Extrait fourni –
*-*-*

Le futur du travail vu par les DRH : l’enquête menée par BCG et l’ANDRH révèle des changements profonds à l’avenir

Publié le 04/08/2020

Pendant la crise, le Boston Consulting Group (BCG) et l’ANDRH ont mené une enquête approfondie consistant à mesurer l’impact d’ores et déjà mesurable des changements à venir dans le monde du travail et qui, aux yeux des 458 DRH répondants, s’avéreront durables.

Comment sera le monde d’après ? Entre confinement obligatoire, fermeture de sites, mise en place urgente du télétravail, comment le monde de l’entreprise va-t-il intégrer ces nouvelles pratiques ? Il est clair que les adaptations réalisées en un éclair face à la crise sanitaire laisseront une empreinte durable, que vont devoir intégrer, mettre en pratique et faire évoluer les DRH.

*-*-*

Relevés de positions cibles
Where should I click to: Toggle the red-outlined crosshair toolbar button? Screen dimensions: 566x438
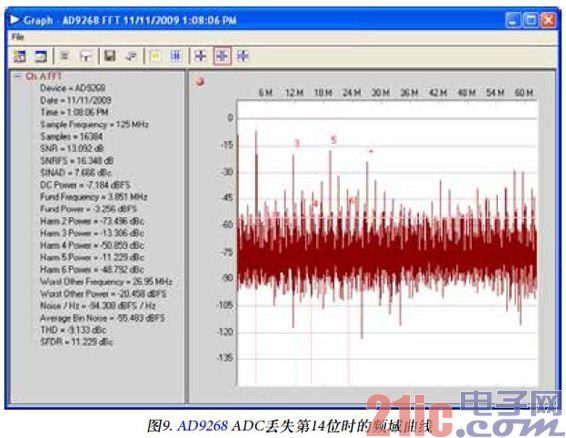coord(222,56)

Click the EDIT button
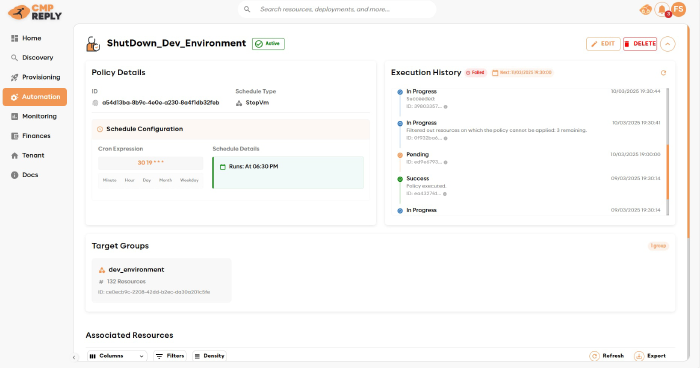pos(603,44)
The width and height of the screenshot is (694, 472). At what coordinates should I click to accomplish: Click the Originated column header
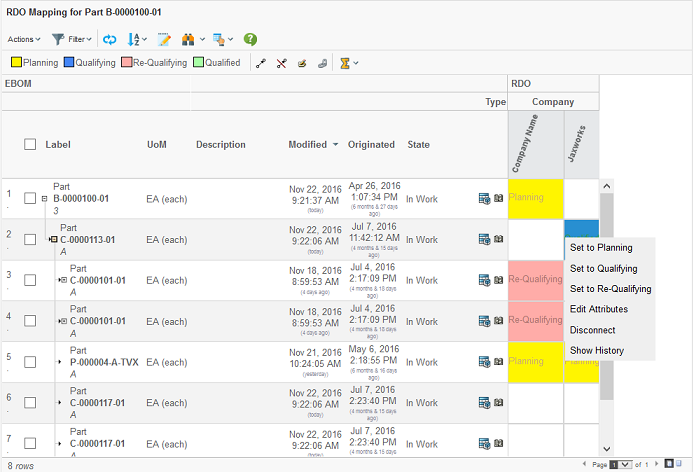371,145
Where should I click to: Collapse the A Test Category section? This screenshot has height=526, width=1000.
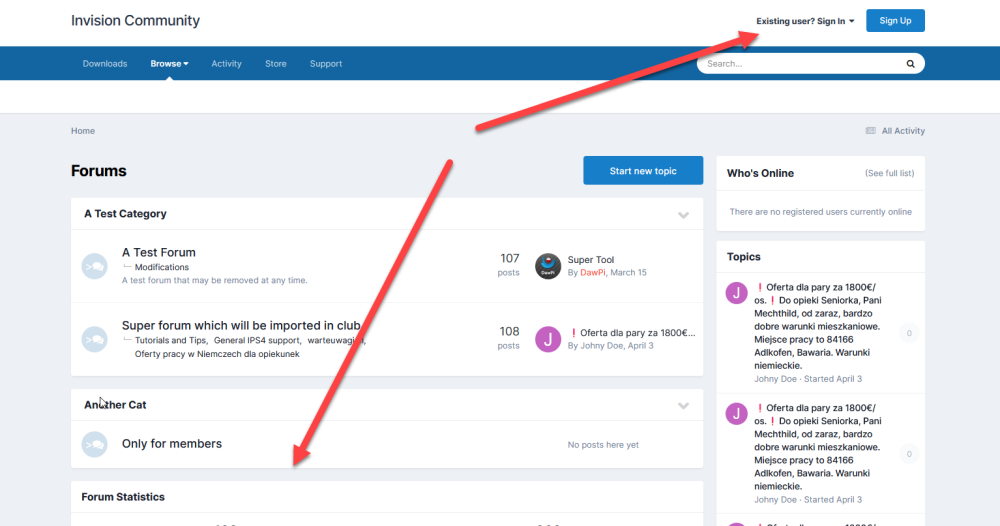[x=683, y=215]
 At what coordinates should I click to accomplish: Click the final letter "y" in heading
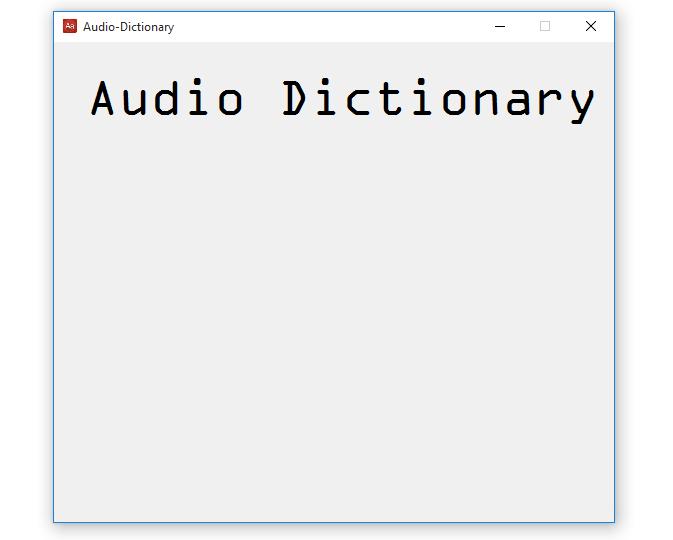pyautogui.click(x=582, y=102)
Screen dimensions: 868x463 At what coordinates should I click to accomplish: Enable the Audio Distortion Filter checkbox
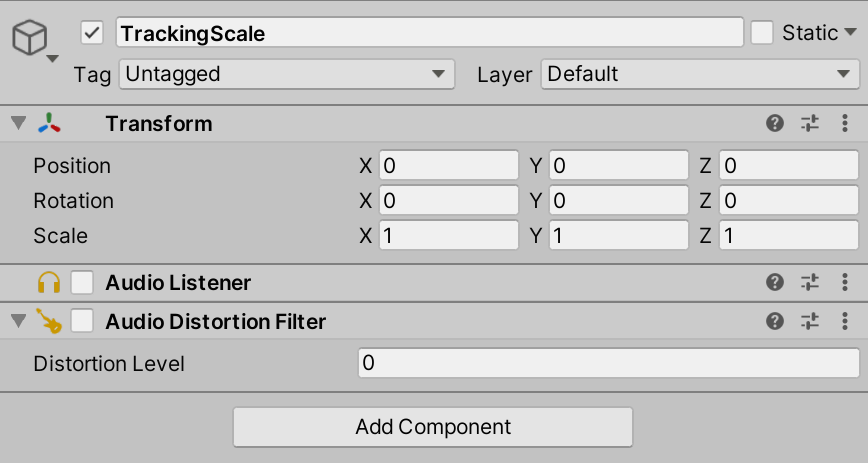pos(82,322)
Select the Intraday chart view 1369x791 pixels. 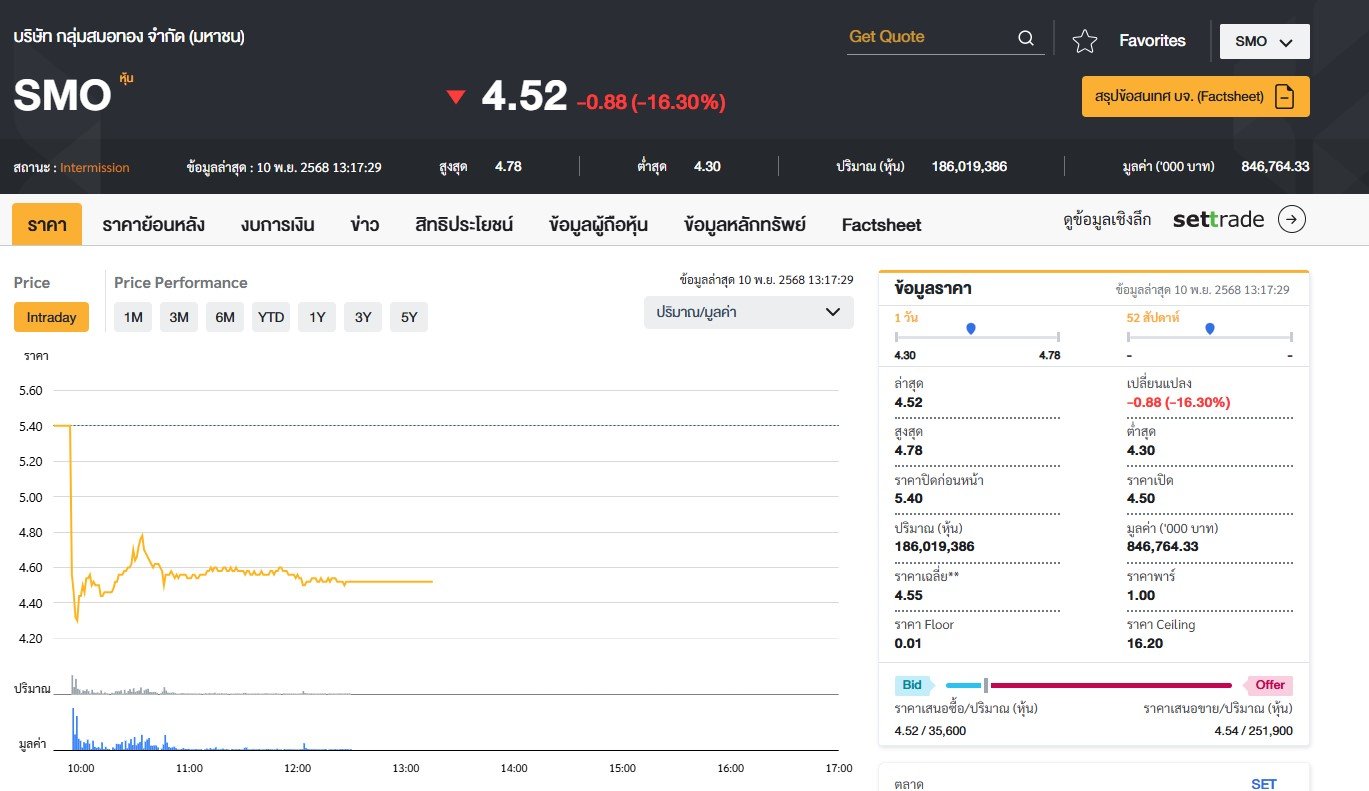click(51, 317)
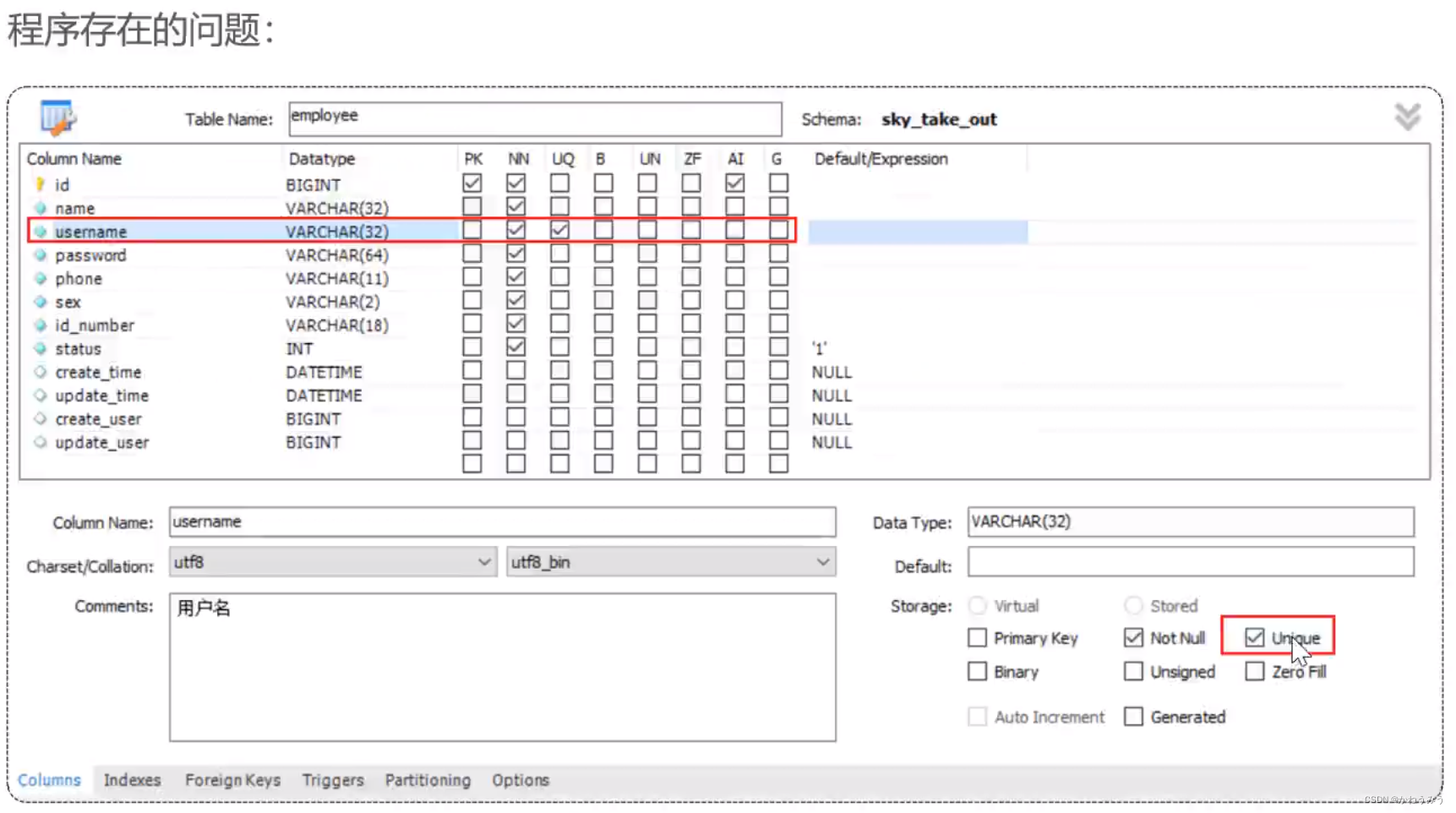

*-*-*

Les tâches –
1. Recopiez la partie du listing qui commence à la ligne contenant « Click the EDIT button » et se termine à la ligne contenant « pyautogui.click(x=582, y=102) », ces deux lignes comprises. Laissez les images de côté.
2. Prolongez l'article sur l'enquête du BCG et de l'ANDRH consacrée au futur du travail à partir de là où il s'arrête.
Le listing n'a aucun lien avec l'article.

Réponses aux tâches –
1.
Click the EDIT button
pos(603,44)
The width and height of the screenshot is (694, 472). At what coordinates should I click to accomplish: Click the Originated column header
371,145
Where should I click to: Collapse the A Test Category section? This screenshot has height=526, width=1000.
[x=683, y=215]
 At what coordinates should I click to accomplish: Click the final letter "y" in heading
pyautogui.click(x=582, y=102)

2.
Le télétravail, au cœur d’un consensus

Les résultats de l’étude ne trompent pas : le recours au télétravail, du côté DRH, prend presque la forme d’un plébiscite. Vinciane Beauchêne, directrice associée du bureau parisien et spécialiste du leadership et de la gestion du changement chez BCG, le confirme. « Il apparaît que le confinement a vraiment fait bouger les lignes sur tous les nouveaux modes de travail, dont le télétravail ». Véritable révolution, son recours a explosé : « Le nombre de salariés concernés a grimpé : avant le confinement, 92 % du télétravail concernait moins de 25 % des collaborateurs. Son intensité a également été boostée, puisque l’on part d’une situation initiale où seuls quelques salariés avaient recours au télétravail de façon marginale (moins de 1 jour par semaine), à une situation où, brusquement, 84 % des salariés sont devenus à temps plein des télétravailleurs, avec même une proportion de 45 % du télétravail pour plus 75 % des salariés ».

Cependant, nuance Vinciane Beauchêne, le phénomène a été mis en place si rapidement, qu’il faut bien se garder de tirer trop rapidement les conclusions d’un basculement qui s’est réalisé sous la contrainte.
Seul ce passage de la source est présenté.